*** Records supplied

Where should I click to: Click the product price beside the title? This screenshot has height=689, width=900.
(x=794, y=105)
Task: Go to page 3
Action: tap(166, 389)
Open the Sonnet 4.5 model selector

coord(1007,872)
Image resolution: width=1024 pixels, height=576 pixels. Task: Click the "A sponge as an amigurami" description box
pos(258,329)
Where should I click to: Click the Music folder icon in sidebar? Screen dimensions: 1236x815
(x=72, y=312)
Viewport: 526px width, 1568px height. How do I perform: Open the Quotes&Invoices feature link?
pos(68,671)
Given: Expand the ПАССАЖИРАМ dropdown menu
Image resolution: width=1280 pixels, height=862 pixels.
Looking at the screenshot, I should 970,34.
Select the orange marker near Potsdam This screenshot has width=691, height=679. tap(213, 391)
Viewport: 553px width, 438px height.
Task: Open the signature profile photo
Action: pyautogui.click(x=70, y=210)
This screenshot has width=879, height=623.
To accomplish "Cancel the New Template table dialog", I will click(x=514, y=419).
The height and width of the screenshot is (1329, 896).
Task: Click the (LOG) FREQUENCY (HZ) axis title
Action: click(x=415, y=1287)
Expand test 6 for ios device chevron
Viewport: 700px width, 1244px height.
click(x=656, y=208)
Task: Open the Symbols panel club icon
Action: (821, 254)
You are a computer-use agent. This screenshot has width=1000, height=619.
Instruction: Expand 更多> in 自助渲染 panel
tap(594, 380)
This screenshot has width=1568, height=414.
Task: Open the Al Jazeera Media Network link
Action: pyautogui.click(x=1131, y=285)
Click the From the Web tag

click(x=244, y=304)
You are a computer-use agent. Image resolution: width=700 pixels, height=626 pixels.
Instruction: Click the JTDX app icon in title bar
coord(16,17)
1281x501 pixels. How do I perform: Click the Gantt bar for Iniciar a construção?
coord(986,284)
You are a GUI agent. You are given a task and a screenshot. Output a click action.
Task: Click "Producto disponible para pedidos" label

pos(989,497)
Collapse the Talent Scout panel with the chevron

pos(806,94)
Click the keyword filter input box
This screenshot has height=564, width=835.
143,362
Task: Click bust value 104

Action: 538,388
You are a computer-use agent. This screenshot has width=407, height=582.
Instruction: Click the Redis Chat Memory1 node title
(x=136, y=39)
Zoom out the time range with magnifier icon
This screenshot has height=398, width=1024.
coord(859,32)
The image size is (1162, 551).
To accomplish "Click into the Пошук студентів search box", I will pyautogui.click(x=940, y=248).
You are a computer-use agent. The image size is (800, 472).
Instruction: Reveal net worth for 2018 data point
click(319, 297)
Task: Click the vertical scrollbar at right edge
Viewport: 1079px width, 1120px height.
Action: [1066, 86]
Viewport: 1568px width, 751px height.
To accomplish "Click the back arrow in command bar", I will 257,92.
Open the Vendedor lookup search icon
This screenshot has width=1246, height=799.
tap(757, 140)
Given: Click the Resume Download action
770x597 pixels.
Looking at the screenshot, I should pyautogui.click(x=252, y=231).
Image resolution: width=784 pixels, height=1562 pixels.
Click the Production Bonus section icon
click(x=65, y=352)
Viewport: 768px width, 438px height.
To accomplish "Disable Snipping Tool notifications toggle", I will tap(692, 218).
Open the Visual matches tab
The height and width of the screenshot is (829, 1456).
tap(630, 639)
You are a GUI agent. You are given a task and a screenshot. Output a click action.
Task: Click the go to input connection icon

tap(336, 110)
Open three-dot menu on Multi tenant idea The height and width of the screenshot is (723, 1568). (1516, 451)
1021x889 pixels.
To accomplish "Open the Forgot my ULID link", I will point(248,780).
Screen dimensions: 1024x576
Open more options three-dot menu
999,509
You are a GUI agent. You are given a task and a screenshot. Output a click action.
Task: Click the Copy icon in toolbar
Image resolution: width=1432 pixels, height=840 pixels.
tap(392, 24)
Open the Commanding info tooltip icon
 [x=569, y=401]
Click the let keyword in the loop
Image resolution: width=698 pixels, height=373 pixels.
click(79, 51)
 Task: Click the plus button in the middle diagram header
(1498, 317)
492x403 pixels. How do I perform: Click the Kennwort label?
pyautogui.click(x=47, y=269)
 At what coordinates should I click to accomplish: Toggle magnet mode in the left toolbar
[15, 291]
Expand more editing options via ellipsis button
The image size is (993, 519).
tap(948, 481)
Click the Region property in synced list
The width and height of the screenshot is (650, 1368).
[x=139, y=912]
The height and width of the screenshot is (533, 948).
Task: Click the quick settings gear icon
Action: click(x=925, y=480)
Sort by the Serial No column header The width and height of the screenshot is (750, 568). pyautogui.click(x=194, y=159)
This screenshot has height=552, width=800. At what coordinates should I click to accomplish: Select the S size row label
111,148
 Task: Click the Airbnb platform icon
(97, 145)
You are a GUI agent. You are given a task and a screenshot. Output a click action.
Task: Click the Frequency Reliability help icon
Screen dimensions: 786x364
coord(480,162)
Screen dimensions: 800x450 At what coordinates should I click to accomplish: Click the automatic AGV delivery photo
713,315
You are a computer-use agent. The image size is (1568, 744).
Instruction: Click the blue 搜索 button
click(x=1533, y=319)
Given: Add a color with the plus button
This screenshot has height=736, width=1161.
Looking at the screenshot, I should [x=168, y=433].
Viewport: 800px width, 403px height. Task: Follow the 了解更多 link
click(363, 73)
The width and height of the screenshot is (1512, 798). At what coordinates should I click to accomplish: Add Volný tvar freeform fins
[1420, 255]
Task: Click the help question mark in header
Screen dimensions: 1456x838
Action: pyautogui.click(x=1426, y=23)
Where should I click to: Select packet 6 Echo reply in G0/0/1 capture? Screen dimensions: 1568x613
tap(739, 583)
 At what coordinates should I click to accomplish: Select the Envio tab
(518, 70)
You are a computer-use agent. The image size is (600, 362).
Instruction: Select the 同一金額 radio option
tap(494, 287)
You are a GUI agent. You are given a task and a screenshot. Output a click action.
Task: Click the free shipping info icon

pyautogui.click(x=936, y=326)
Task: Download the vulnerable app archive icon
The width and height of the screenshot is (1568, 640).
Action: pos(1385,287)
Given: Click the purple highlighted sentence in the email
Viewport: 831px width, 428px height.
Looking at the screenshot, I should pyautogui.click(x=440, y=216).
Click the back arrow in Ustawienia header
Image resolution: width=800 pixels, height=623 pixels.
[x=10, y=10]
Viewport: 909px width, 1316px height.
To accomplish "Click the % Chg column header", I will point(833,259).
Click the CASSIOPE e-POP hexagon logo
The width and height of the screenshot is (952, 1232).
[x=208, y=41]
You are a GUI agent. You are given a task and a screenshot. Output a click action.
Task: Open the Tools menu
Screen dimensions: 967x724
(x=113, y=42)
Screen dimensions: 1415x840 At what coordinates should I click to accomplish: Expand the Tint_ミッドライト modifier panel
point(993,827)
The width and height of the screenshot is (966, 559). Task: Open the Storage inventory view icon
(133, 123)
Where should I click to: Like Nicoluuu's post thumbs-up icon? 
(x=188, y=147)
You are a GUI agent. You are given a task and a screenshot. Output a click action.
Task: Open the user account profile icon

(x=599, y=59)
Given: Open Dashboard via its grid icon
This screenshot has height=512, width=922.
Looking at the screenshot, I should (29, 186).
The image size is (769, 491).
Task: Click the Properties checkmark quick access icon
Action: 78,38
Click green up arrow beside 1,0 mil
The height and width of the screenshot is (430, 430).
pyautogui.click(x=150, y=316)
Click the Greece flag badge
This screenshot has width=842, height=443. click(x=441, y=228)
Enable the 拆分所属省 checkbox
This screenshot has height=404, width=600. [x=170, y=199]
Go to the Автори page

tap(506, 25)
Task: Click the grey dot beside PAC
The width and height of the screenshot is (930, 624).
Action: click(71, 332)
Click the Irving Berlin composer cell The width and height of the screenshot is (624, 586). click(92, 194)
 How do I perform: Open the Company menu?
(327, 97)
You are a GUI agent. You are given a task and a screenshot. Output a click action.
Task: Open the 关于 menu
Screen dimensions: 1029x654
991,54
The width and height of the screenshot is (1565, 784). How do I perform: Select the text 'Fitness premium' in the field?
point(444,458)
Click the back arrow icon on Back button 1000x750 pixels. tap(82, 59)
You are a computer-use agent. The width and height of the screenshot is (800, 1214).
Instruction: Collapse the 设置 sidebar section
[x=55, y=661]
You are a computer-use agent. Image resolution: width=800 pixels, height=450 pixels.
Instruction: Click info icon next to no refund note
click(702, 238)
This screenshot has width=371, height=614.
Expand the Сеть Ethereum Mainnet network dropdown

******

* **Problem**
Transcribe, exactly and without additions, the lines of the records above, beginning with the line that contains "Where should I click to: Select" and ending with the line that contains "Task: Download the", both included.

* **Response to this exercise**
Where should I click to: Select packet 6 Echo reply in G0/0/1 capture? Screen dimensions: 1568x613
tap(739, 583)
 At what coordinates should I click to accomplish: Select the Envio tab
(518, 70)
You are a computer-use agent. The image size is (600, 362).
Instruction: Select the 同一金額 radio option
tap(494, 287)
You are a GUI agent. You are given a task and a screenshot. Output a click action.
Task: Click the free shipping info icon

pyautogui.click(x=936, y=326)
Task: Download the vulnerable app archive icon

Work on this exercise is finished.